=== Entries ===
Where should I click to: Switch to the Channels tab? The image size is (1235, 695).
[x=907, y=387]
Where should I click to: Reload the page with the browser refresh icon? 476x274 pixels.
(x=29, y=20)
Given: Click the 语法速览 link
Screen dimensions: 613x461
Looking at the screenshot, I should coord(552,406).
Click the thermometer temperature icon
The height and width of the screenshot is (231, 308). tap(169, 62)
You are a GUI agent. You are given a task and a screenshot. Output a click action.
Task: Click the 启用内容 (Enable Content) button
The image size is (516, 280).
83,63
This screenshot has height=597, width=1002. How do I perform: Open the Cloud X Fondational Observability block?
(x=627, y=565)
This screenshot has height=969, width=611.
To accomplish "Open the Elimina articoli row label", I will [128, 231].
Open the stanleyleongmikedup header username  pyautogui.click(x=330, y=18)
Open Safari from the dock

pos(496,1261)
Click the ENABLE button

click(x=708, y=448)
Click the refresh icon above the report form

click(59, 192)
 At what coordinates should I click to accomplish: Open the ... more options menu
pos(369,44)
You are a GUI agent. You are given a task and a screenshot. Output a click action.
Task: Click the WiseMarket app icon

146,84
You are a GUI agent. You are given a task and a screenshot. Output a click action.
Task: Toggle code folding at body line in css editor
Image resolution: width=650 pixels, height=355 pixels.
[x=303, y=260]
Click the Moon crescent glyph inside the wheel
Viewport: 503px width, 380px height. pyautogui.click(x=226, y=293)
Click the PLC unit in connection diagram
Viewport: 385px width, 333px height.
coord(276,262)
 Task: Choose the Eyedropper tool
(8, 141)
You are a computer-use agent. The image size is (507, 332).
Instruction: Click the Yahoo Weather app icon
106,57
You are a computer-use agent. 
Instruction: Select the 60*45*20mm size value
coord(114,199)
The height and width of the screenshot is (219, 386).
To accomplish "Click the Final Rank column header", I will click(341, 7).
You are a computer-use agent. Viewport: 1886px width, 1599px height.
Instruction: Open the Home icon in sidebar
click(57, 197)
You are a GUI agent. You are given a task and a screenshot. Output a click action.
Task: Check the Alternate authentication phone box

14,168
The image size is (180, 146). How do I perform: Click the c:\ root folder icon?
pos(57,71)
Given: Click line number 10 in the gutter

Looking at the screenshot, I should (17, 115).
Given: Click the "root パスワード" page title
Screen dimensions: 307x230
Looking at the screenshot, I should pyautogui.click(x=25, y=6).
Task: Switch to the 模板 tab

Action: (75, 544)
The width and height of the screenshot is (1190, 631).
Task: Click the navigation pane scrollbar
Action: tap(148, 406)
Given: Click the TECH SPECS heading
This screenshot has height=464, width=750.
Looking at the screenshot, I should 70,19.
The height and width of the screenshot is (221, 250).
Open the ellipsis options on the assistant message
===
# [Problem to work on]
Reproduce all of the data above line for line, preserving every character, space, and line break without alteration.

# [Response to this task]
Where should I click to: Switch to the Channels tab? The image size is (1235, 695).
[x=907, y=387]
Where should I click to: Reload the page with the browser refresh icon? 476x274 pixels.
(x=29, y=20)
Given: Click the 语法速览 link
Screen dimensions: 613x461
Looking at the screenshot, I should coord(552,406).
Click the thermometer temperature icon
The height and width of the screenshot is (231, 308). tap(169, 62)
You are a GUI agent. You are given a task and a screenshot. Output a click action.
Task: Click the 启用内容 (Enable Content) button
The image size is (516, 280).
83,63
This screenshot has height=597, width=1002. How do I perform: Open the Cloud X Fondational Observability block?
(x=627, y=565)
This screenshot has height=969, width=611.
To accomplish "Open the Elimina articoli row label", I will [128, 231].
Open the stanleyleongmikedup header username  pyautogui.click(x=330, y=18)
Open Safari from the dock

pos(496,1261)
Click the ENABLE button

click(x=708, y=448)
Click the refresh icon above the report form

click(59, 192)
 At what coordinates should I click to accomplish: Open the ... more options menu
pos(369,44)
You are a GUI agent. You are given a task and a screenshot. Output a click action.
Task: Click the WiseMarket app icon

146,84
You are a GUI agent. You are given a task and a screenshot. Output a click action.
Task: Toggle code folding at body line in css editor
Image resolution: width=650 pixels, height=355 pixels.
[x=303, y=260]
Click the Moon crescent glyph inside the wheel
Viewport: 503px width, 380px height. pyautogui.click(x=226, y=293)
Click the PLC unit in connection diagram
Viewport: 385px width, 333px height.
coord(276,262)
 Task: Choose the Eyedropper tool
(8, 141)
You are a computer-use agent. The image size is (507, 332).
Instruction: Click the Yahoo Weather app icon
106,57
You are a computer-use agent. 
Instruction: Select the 60*45*20mm size value
coord(114,199)
The height and width of the screenshot is (219, 386).
To accomplish "Click the Final Rank column header", I will click(341, 7).
You are a computer-use agent. Viewport: 1886px width, 1599px height.
Instruction: Open the Home icon in sidebar
click(57, 197)
You are a GUI agent. You are given a task and a screenshot. Output a click action.
Task: Check the Alternate authentication phone box

14,168
The image size is (180, 146). How do I perform: Click the c:\ root folder icon?
pos(57,71)
Given: Click line number 10 in the gutter

Looking at the screenshot, I should (17, 115).
Given: Click the "root パスワード" page title
Screen dimensions: 307x230
Looking at the screenshot, I should pyautogui.click(x=25, y=6).
Task: Switch to the 模板 tab

Action: (75, 544)
The width and height of the screenshot is (1190, 631).
Task: Click the navigation pane scrollbar
Action: tap(148, 406)
Given: Click the TECH SPECS heading
This screenshot has height=464, width=750.
Looking at the screenshot, I should 70,19.
The height and width of the screenshot is (221, 250).
Open the ellipsis options on the assistant message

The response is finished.